The Khirbat Qayzun Cemetery
In 1996, a remarkable archaeological find at Khirbat Qayzun revealed a wealth of information about the Nabataean people. This ancient cemetery contained over 5,000 burials, with deep shaft tombs located in the southern sector, resembling those found in Khirbat Qumran and as-Sikkin, dating from the 1st-2nd centuries AD based on pottery and textile analyses. The northern section predominantly featured shallow cist tombs with minimal grave goods, highlighting a few early Christian tombstones from around the 4th century AD.
Nabataeans along the Dead Sea
From the 1st century BC to the 2nd century AD, the Nabataeans expanded their territory from their capital in Petra to the shores of the Dead Sea, using a network of fortified roads. They cultivated date palms and balsam plants for perfume oil, and were instrumental in harvesting valuable salt and bitumen.
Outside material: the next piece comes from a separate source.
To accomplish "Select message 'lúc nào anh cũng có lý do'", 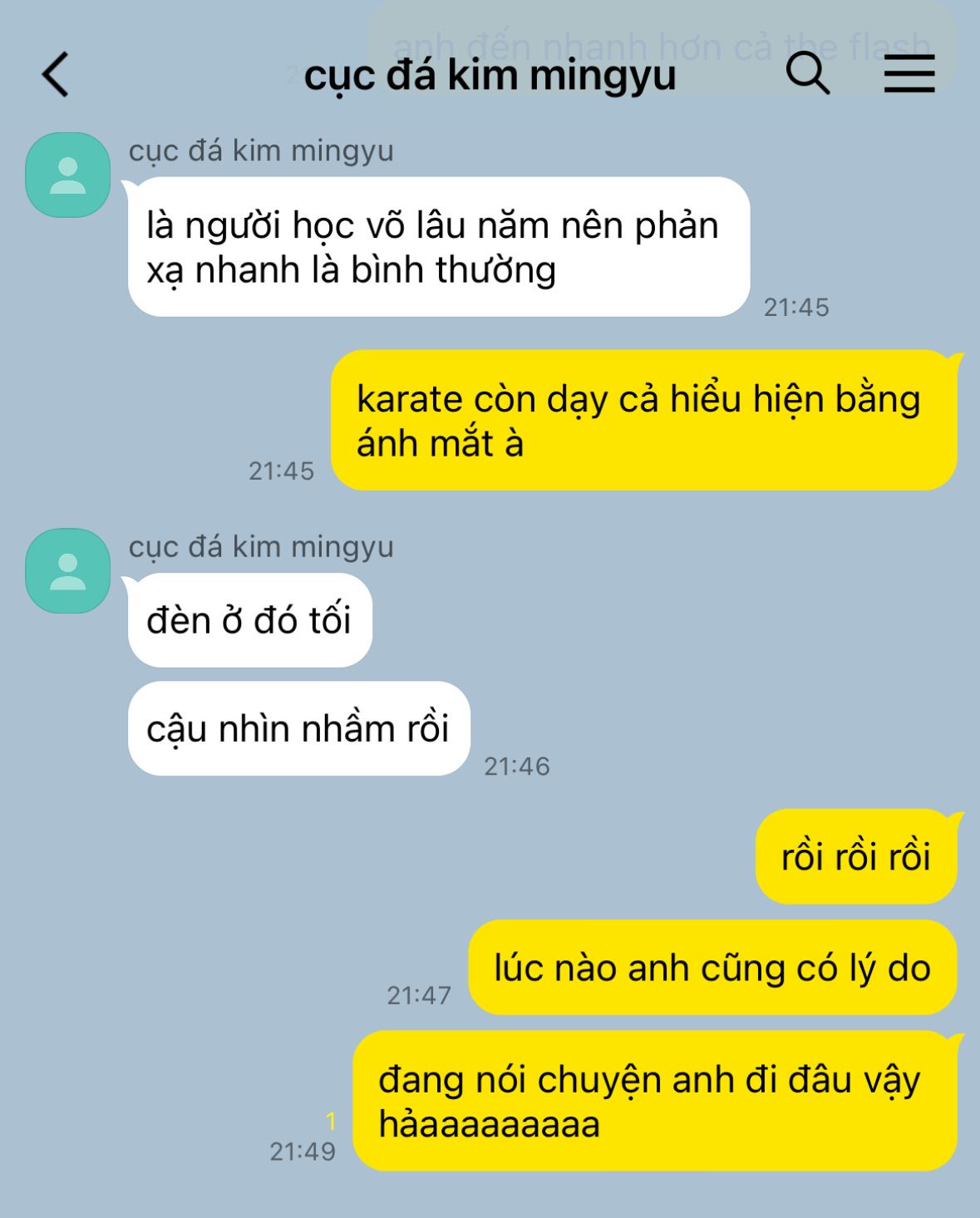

Historical texts, such as those by Josephus and Pliny the Elder, alongside the 'Babatha archives', confirm these economic enterprises of the Nabataeans.
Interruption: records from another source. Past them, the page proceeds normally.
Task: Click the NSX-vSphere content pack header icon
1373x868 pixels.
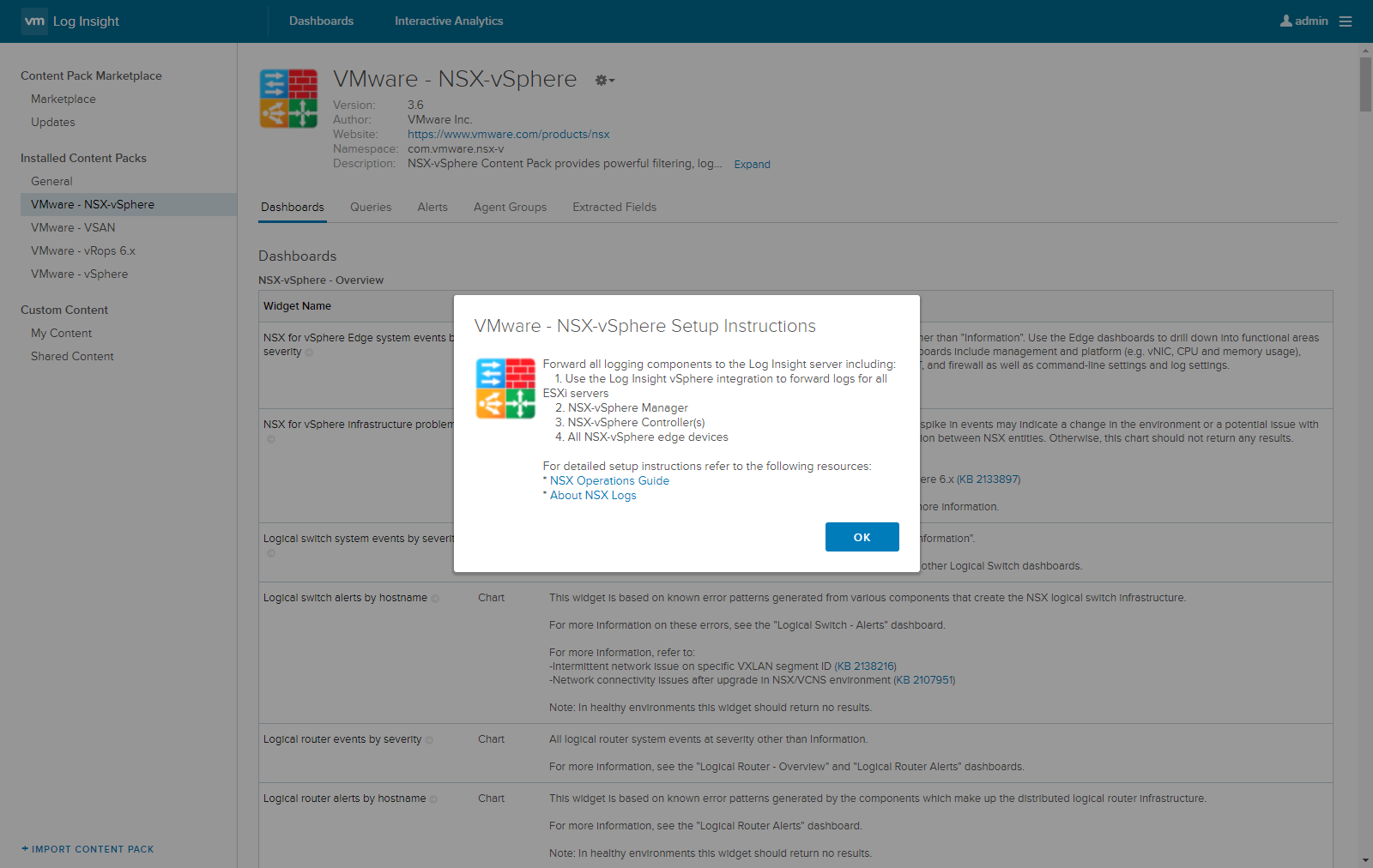Action: click(288, 99)
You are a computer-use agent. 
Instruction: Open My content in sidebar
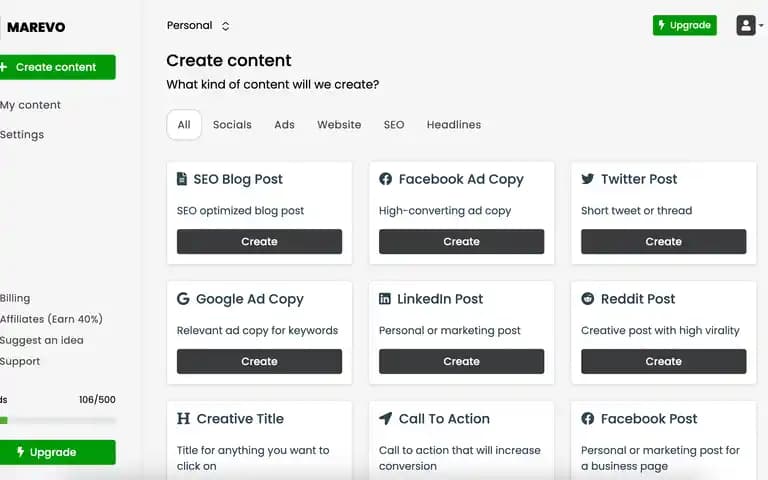coord(30,105)
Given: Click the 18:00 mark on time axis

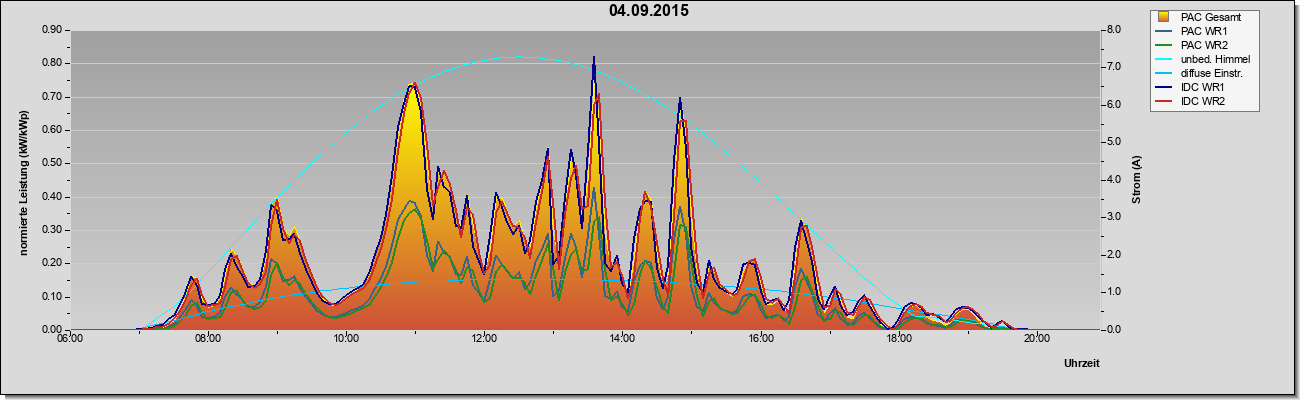Looking at the screenshot, I should (x=898, y=338).
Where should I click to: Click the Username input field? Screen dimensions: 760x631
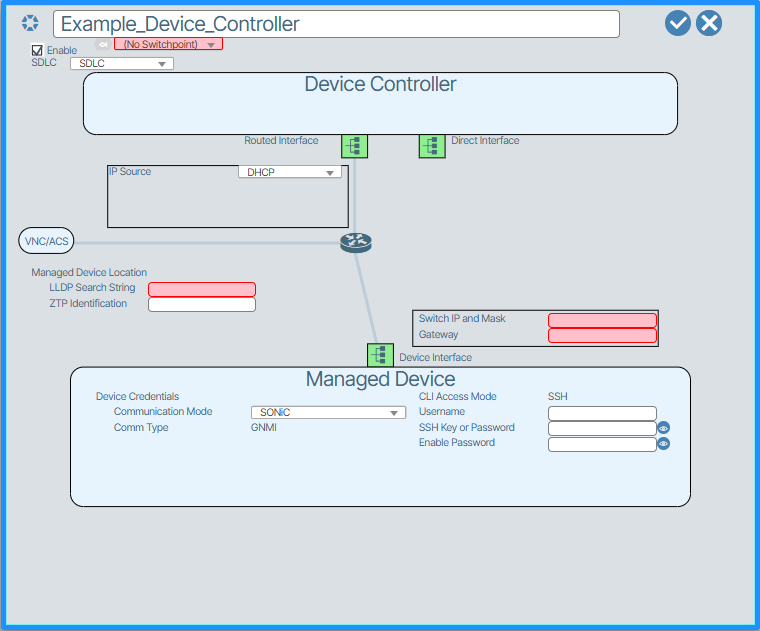602,413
A Glimpse into Monastic Life
During the early Byzantine era, life in Christian monasteries adhered to strict protocols. Monks, derived from the Greek word for solitary living, practiced their faith through prayer, labor, and meals taken alone in small cells or caves surrounding the monastery. Their diet mainly consisted of bread, fish, fruits, and vegetables, with communal gatherings for prayers and modest feasts occurring on special occasions. Monks were often engaged in gardening, weaving, and providing hospitality to travelers and pilgrims. Recent archaeological excavations at Dayr ‘Ayn ‘Abata have yielded enlightening evidence of these monastic practices.
Ongoing Discoveries
Approximately 3,500 years ago, during the Middle Bronze Age, the known settlement in the Southern Ghawr was Dhahrat adh-Dhra’. Numerous large cairns, signifying family tombs from this era, dot the hillsides. Over 20 such tombs have been excavated at Dayr ‘Ayn ‘Abata, with select finds featured here. Other similar cairn tombs have been uncovered near Safi and Khanayzira. Significant agricultural settlements emerged around 3,000 years ago in the Iron Age, with discoveries at Tulaylat Qasr Musa al-Hamad and Khanayzira revealing distinctive Moabite pottery and quern stones indicative of extensive wheat farming. Notably, the absence of large fortifications suggests a relatively peaceful era.